5. О различии в возрасте между живописью и скульптурой
Причина более позднего развития живописи заключается отчасти в самом этом искусстве, отчасти в том, как им пользовались и как его применяли, ибо скульптура, расширившая культ богов, со своей стороны, усовершенствовалась благодаря последнему. Живопись же не имела этого преимущества; она посвящена была богам и храмам, так что некоторые из храмов, как, например, храм Юноны на Самосе, были пинакотеками, то есть картинными галереями. То же было и в Риме, где в храме Мира, а именно в верхних его комнатах или в сводчатых залах, помещались картины лучших мастеров. Однако произведения живописи, по-видимому, не были у греков священными предметами почитания и поклонения; по крайней мере среди всех упомянутых Плинием и Павзанием картин нет ни одной, которая удостоилась бы этой чести, если только одно место из Филона не считать за упоминание о подобной картине. Павзаний просто говорит о живописном изображении Паллады в ее Тегейском храме, служившем для нее лектистернием. Живопись и скульптура относятся друг к другу так же, как красноречие к поэзии. Последняя, считавшаяся священной, применявшаяся при священнодействиях и пользовавшаяся особыми наградами, раньше достигла совершенства, и в этом, между прочим, заключается, по словам Цицерона, причина тому, что было гораздо больше хороших поэтов, чем ораторов. Встречаются, однако, случаи, когда живописцы были одновременно и скульпторами. Так, например, афинский живописец Микон сделал статую афинянина Каллия; даже Апеллес сделал статую Киники, дочери спартанского царя Архидама. Такими преимуществами обладало искусство греков по сравнению с искусством других народов; только на такой почве могли вырасти столь великолепные плоды.

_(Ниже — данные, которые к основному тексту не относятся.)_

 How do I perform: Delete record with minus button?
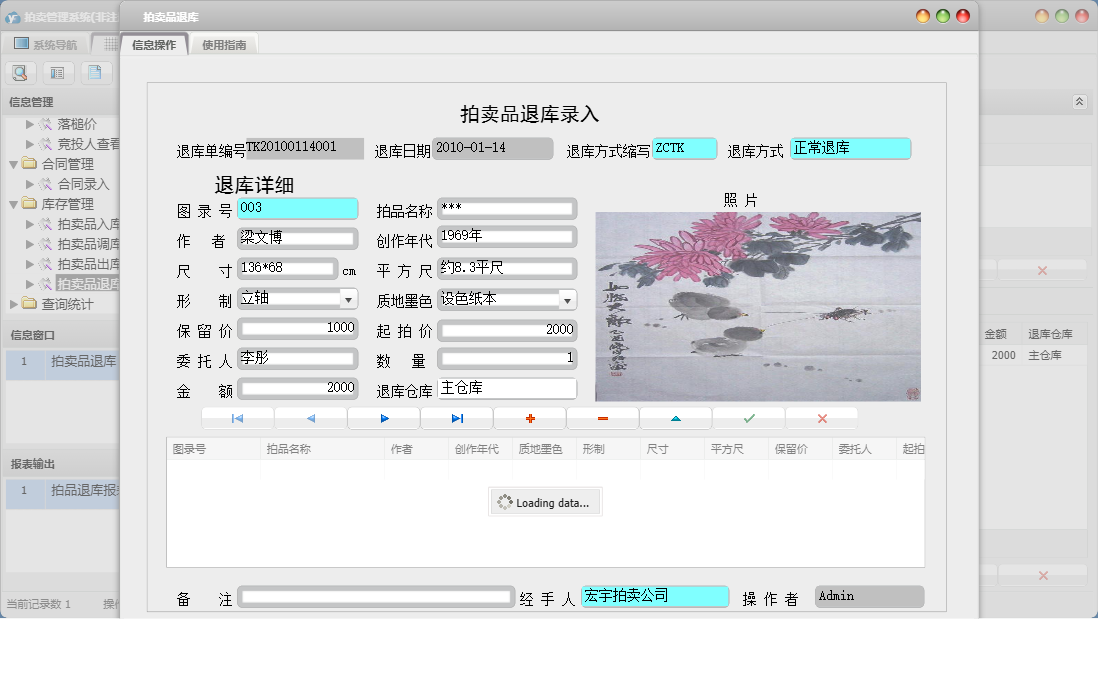pyautogui.click(x=603, y=418)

В кн.: Об искусстве у греков // История искусства древности. Избранные произведения и письма. М.; Л., 1935. С 257–270.
I.4. Гегель
Конец романтической формы искусства
Гегель Георг Вильгельм Фридрих (1770–1831) – представитель немецкой классической философии. Среди других представителей немецкого классического идеализма Гегель выделяется обостренным вниманием к истории духовной культуры. Свою эпоху Гегель считал временем перехода к новой, исподволь вызревшей в лоне христианской культуры формации, в образе которой явственно проступают черты буржуазного общества с его правовыми и нравственными принципами.
Гегель дал содержательную трактовку прекрасного как «чувственного явления идеи», которая берется не в ее «чистой», логической форме, но в ее конкретном единстве с некоторым внешним бытием. Историю развития искусства Гегель дополнил классификацией его видов, в основу которой он положил субъективный принцип – ощущение. К социально значимым ощущениям – зрению и слуху – Гегель добавил внутреннее чувство – способность порождать образы предметов без непосредственного контакта с ними за счет воспоминания и воображения.

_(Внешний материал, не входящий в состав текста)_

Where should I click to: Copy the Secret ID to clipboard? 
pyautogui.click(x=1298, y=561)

Главное произведение, в котором изложена концепция искусства Гегеля, – «Лекции по эстетике».
Подобно тому как человек во всякой своей деятельности – политической, религиозной, художественной, научной – является сыном своего времени и имеет своей задачей выявить существенное содержание и разработать необходимо обусловленную этим содержанием форму, так и назначение искусства состоит в том, чтобы найти художественно соразмерное выражение духа народа. До тех пор пока художник в непосредственном единстве и твердой вере сливается с определенным содержанием такого миросозерцания и религии, он сохраняет истинно серьезное отношение к этому содержанию и его воплощению. Это содержание остается для него тем, что есть бесконечного и истинного в его собственном сознании. Он по самой своей внутренней субъективности живет в изначальном единстве с этим содержанием, тогда как форма, в которой он его выявляет, представляется для художника окончательным, необходимым, высшим способом сделать наглядным абсолютное и вообще душу предметов.

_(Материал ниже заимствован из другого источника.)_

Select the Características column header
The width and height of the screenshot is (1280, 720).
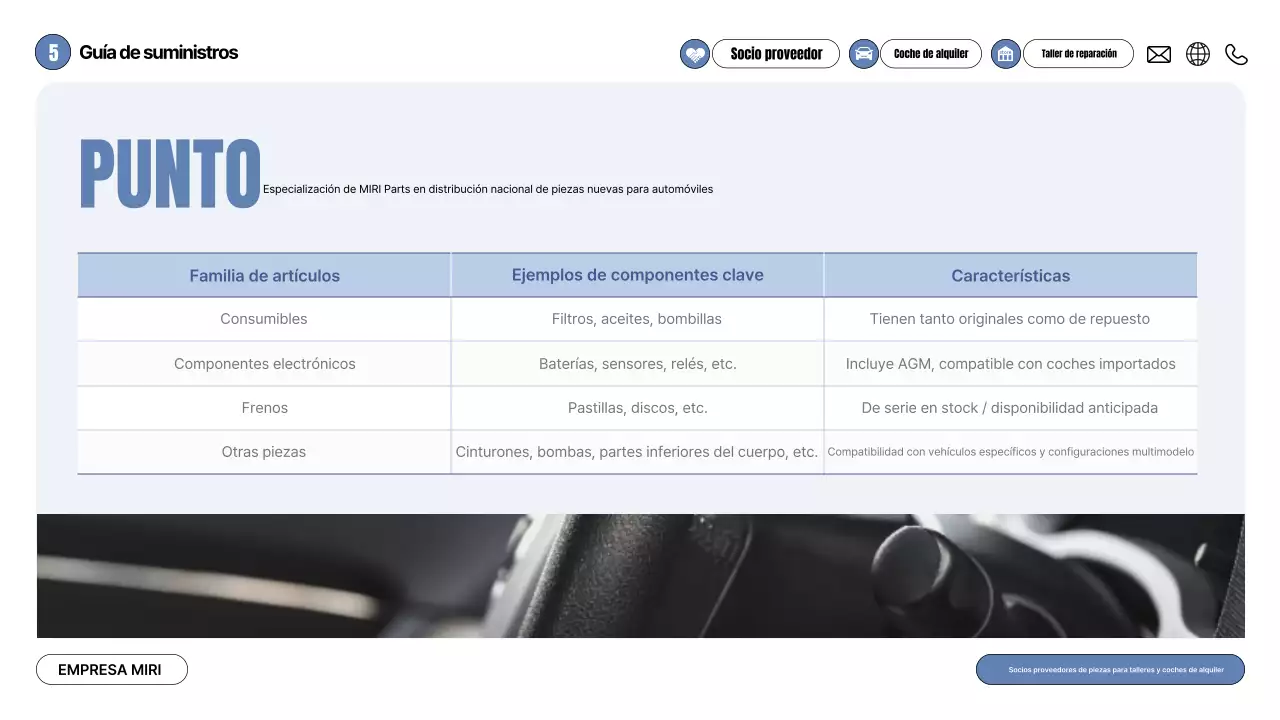pyautogui.click(x=1011, y=275)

Имманентная субстанция материала связывает его с определенным способом выражения. Материал и форму, соответствующую этому материалу, художник носит непосредственно внутри себя, они являются сущностью его существования, которую он не выдумывает, а которая есть он сам. Ему надо только объективировать это истинно существенное, представить его и воплотить во всей его жизненности, извлекая его из себя. Лишь в этом случае художник всецело воодушевлен своим содержанием и изображением. Вымыслы его оказываются не продуктом произвола, а возникают в нем, исходя из него, из этой субстанциальной почвы, из того фонда, содержание которого полно беспокойства, пока не достигнет с помощью художника индивидуального облика, соответствующего своему понятию.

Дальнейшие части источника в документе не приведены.